WORKING DATA below:
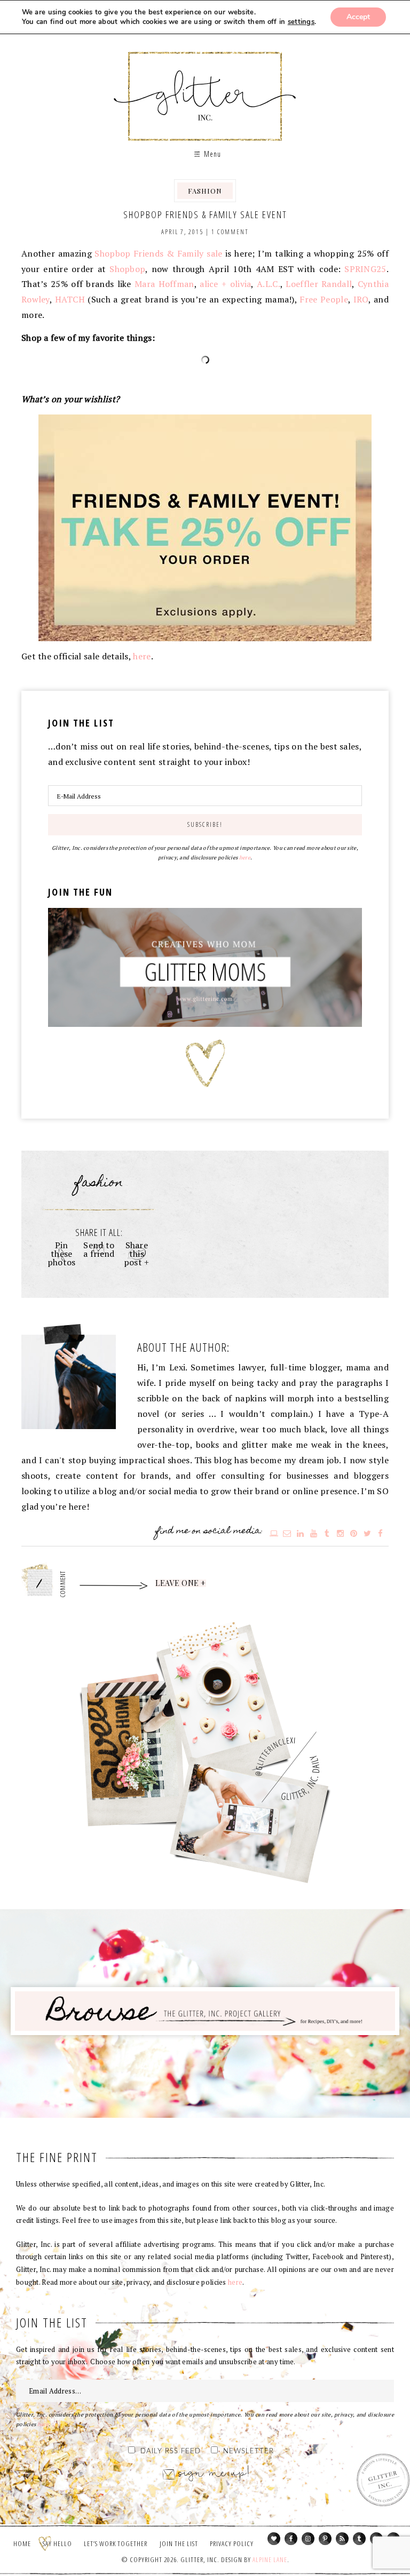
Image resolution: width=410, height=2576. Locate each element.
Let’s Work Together (115, 2543)
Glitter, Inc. (205, 87)
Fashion (205, 190)
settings (301, 22)
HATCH (70, 299)
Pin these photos (62, 1253)
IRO (361, 299)
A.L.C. (268, 284)
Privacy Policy (232, 2543)
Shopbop (127, 269)
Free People (323, 299)
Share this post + (136, 1253)
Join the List (179, 2543)
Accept (358, 17)
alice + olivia (225, 284)
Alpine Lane (270, 2559)
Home (22, 2543)
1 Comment (230, 231)
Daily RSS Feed (170, 2451)
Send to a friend (98, 1249)
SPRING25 (365, 269)
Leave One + (180, 1583)
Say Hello (57, 2543)
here (142, 656)
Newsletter (248, 2451)
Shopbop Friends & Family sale (158, 253)
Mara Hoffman (164, 284)
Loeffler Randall (319, 284)
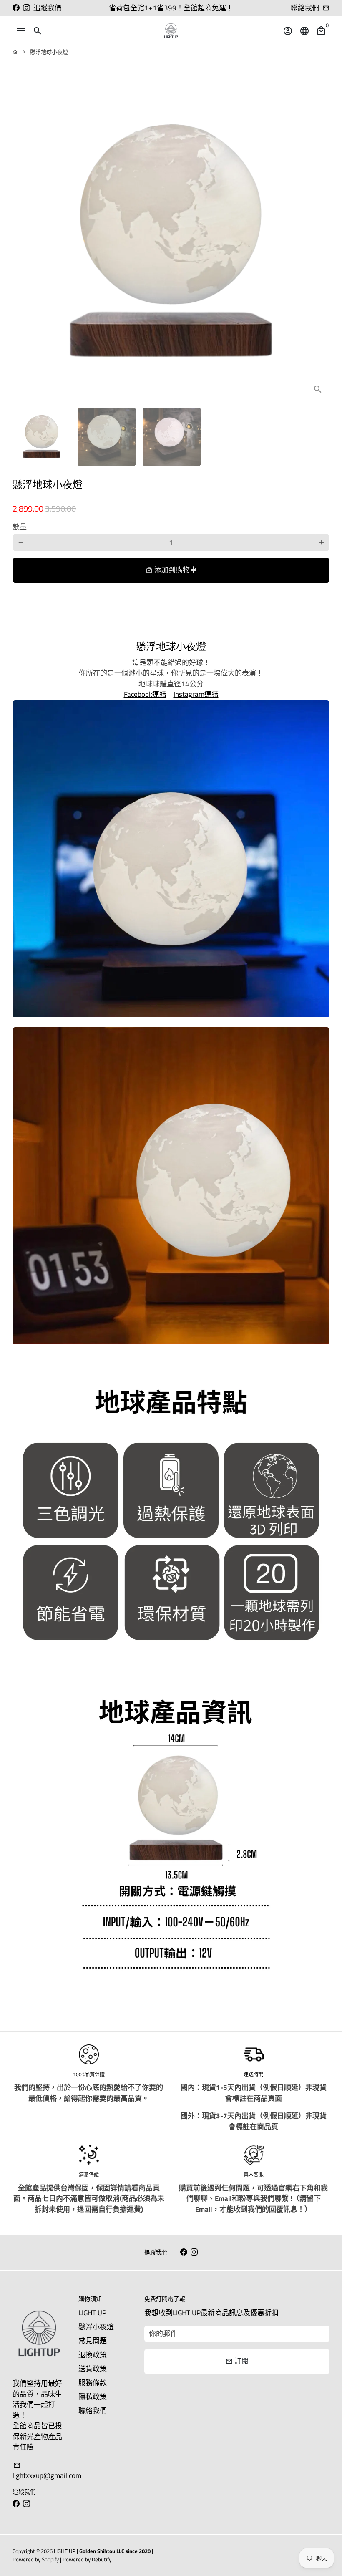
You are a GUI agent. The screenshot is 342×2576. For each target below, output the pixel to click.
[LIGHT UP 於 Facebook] (16, 8)
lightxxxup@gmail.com (47, 2471)
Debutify (101, 2559)
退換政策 (92, 2355)
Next (318, 242)
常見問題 (92, 2341)
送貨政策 (92, 2369)
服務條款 (92, 2383)
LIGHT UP (92, 2313)
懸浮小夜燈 (96, 2327)
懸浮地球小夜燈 (49, 52)
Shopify (50, 2559)
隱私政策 (92, 2397)
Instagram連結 (196, 694)
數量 (20, 527)
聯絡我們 (305, 8)
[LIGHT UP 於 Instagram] (26, 8)
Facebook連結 (145, 694)
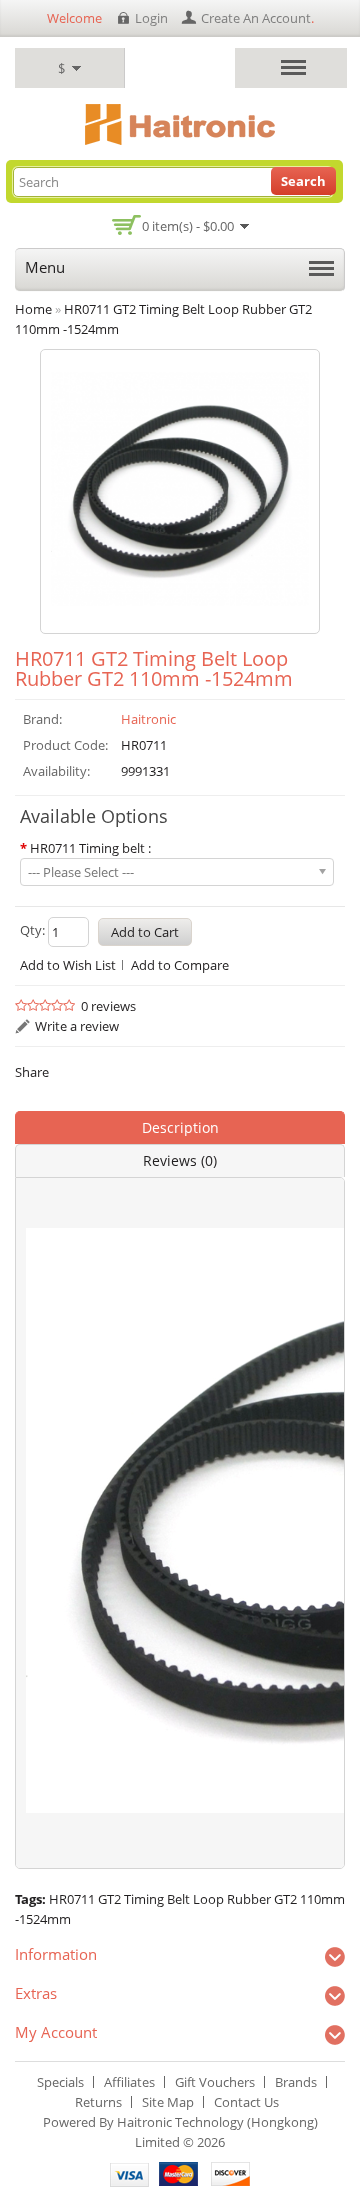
End of WORKING DATA.
Repeat word for word the lines above that run from the line containing "Pin these photos (62, 1253)" through the line containing "Home (22, 2543)", both ends included, and nothing else.

Pin these photos (62, 1253)
IRO (361, 299)
A.L.C. (268, 284)
Privacy Policy (232, 2543)
Shopbop (127, 269)
Free People (323, 299)
Share this post + (136, 1253)
Join the List (179, 2543)
Accept (358, 17)
alice + olivia (225, 284)
Alpine Lane (270, 2559)
Home (22, 2543)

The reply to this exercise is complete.